In 1871 the Hauges congregation of Renville county, Minnesota, was formally organized at Peder Nelson's log house in the Minnesota river valley, near the mouth of Three Mile creek. The congregation tendered a call to Rev. Peder Thompson, which was accepted. The settlers log houses and the pioneer school houses were used as meeting places for quite a number of years, as in the early seventies came the so-called "grasshopper times," which dealt a heavy blow to progress in all lines and left the people too poor to build churches. About the year 1872 Rev. Peder Thompson tendered his resignation and Rev. Johannes Halvorson came to take his place and filled same till about the year 1877, when he was called to Sacred Heart, Minn. The congregation was then served by Reverends Brohough, Utheim and Boyum until about 1882, when a call was tendered Rev. Carl Holter, of Norway Lake, Minn., who served till 1884. Then Rev. M. G. Hanson, the present president of Hauges synod, was called as pastor. He was assisted by Rev. O. Anderson and served the congregation from St. Paul, Minn., where he resided, until 1887, when he resigned and Rev. O. A. Ostby was called in his place, beginning his service in 1888. Rev. Ostby served until 1892. Rev. C. O. Rosing was then called and served until 1895. Then the congregation was taken care of by Revs. Utheim, Pederson and Oppegaard. In 1896 a call was tendered Thomas Hanson, then a student at the theological seminary at Red Wing, Minn. He having calls also from other charges asked some time to decide. He finally decided for Renville county, beginning his duties as pastor of the Hauges church early in 1897, after first graduating from the seminary and being ordained at St. Paul, Minn. Rev. Thomas Hanson has served the church as its pastor ever since that date.

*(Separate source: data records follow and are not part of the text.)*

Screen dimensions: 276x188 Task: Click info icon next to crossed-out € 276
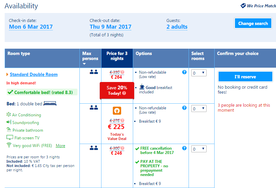[122, 121]
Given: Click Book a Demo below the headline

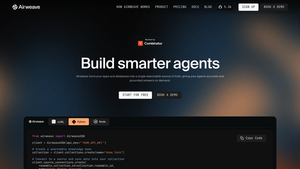Looking at the screenshot, I should 167,95.
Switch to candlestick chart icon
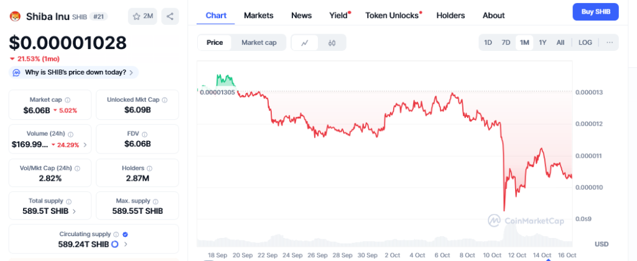 tap(332, 43)
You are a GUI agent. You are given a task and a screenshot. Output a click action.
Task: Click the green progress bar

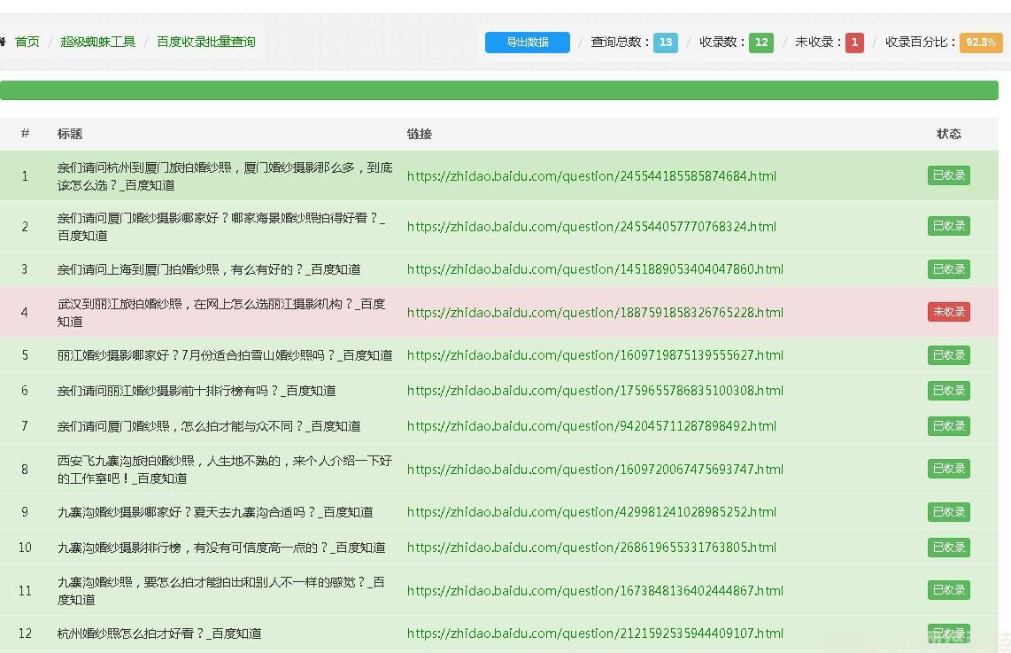499,90
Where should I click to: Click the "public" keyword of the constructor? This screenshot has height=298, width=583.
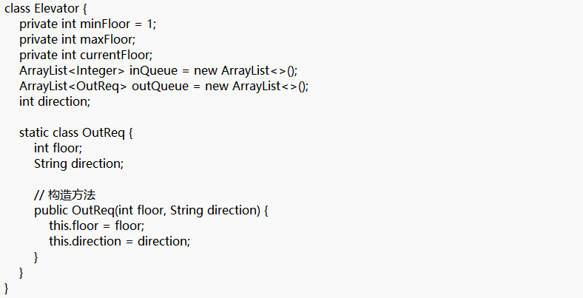[51, 210]
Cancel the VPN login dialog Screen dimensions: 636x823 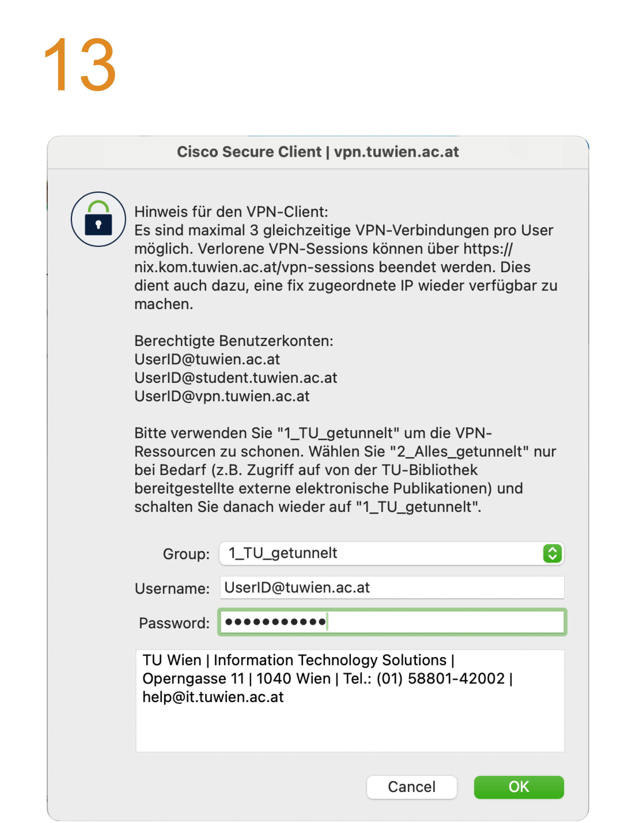(x=411, y=787)
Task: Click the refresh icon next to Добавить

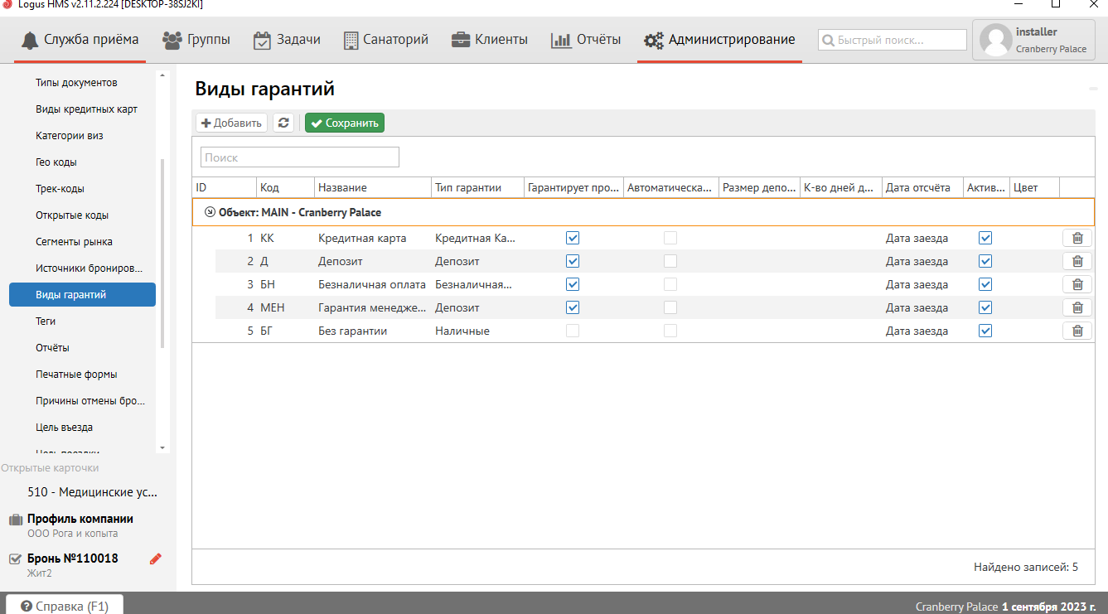Action: point(283,123)
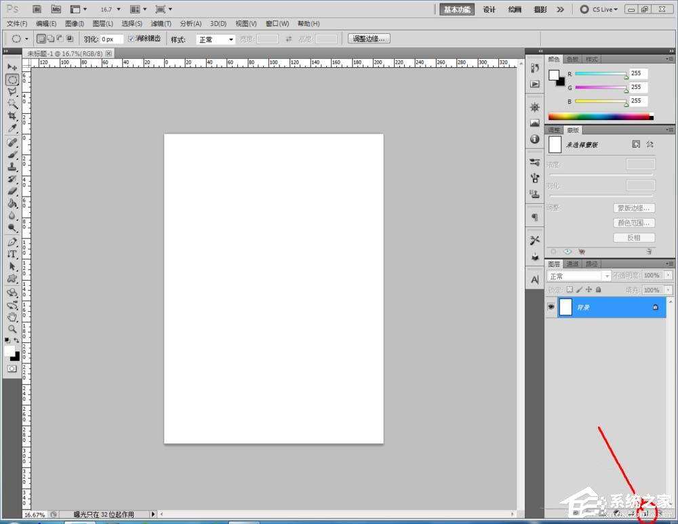Viewport: 678px width, 524px height.
Task: Toggle Quick Mask mode at toolbox bottom
Action: pyautogui.click(x=12, y=368)
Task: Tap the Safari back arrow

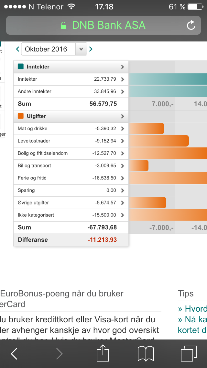Action: coord(14,354)
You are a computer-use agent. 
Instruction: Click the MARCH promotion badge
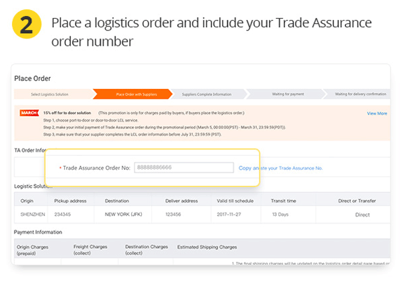(x=29, y=113)
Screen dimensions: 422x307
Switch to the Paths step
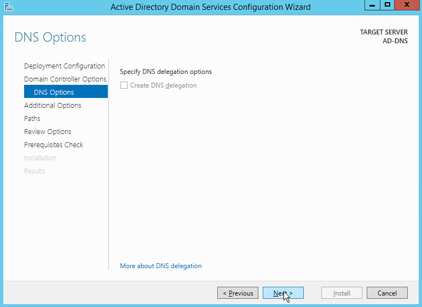click(x=32, y=119)
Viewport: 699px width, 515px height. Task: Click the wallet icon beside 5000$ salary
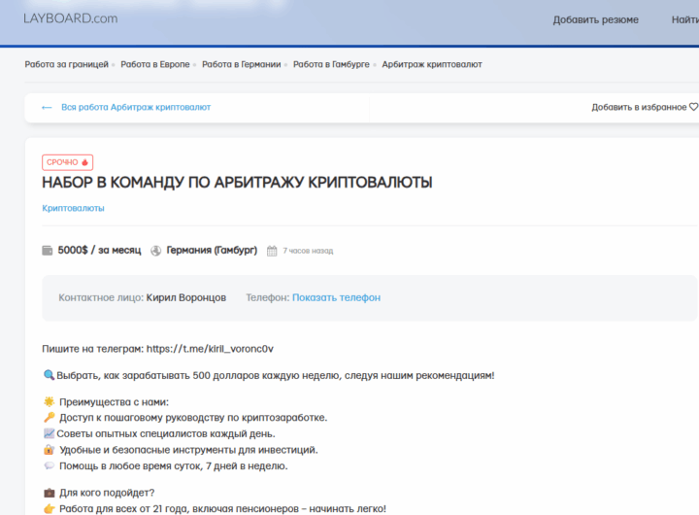point(48,251)
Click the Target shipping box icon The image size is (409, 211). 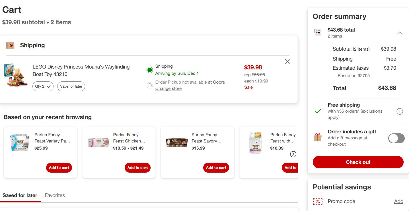[10, 45]
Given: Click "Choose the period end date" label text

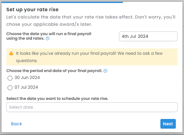Looking at the screenshot, I should [x=54, y=71].
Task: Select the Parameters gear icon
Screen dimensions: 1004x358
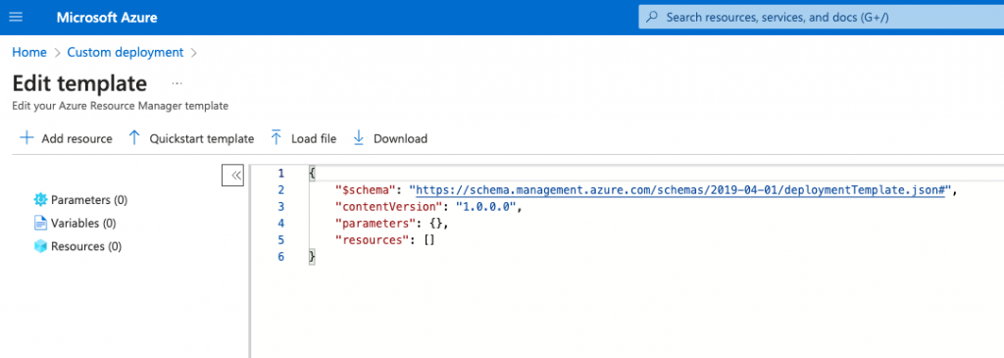Action: click(x=40, y=200)
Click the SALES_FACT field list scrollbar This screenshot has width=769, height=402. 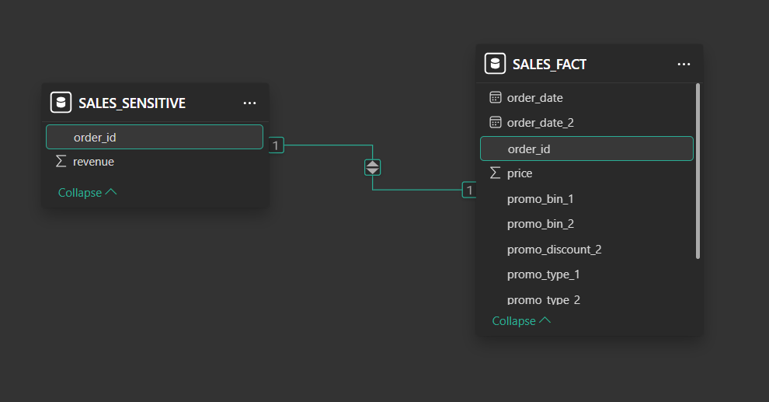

In 1878 the Hauges church was built by the members of the church under the supervision of Haagen Elstad. In 1894 the Hauges synod held its synod meeting at this place. An addition was that year built to the church. In 1913 still another addition was built too, money for this being largely collected by Mrs. Thomas Hanson, wife of the pastor, but donated by members of the church.
The congregation has several months of parochial school every year for instruction of religion to the young. It has also a very large and active young people's society, as well as a ladies' aid society that has sent hundreds and thousands of dollars out for missions and aid for poor, besides helping to uphold the religious work in our own midst.
The congregation numbers at present something over three hundred.
The first cemetery was given by Erik Lokken, lying two miles west of Hauges church, used jointly with Franklin church. Some of the early interments in this cemetery were those, of Johannes Anderson and Anders S. Korsmo. In the year 1900 a place for cemetery was bought near the Hauges church. The first interment in this cemetery was that of Hans Olson. Many of the old, faithful members have now gone to their final rest, but Hauges congregation has never lacked men and women who have been willing to do and to give and to help on the good work of upbuilding the kingdom of God and working for the salvation of souls. Andreas Nilsen was the first song leader for the congregation. After him Ole Steffenson served in that capacity and now John H. Elstad has filled that place for a period of thirty years.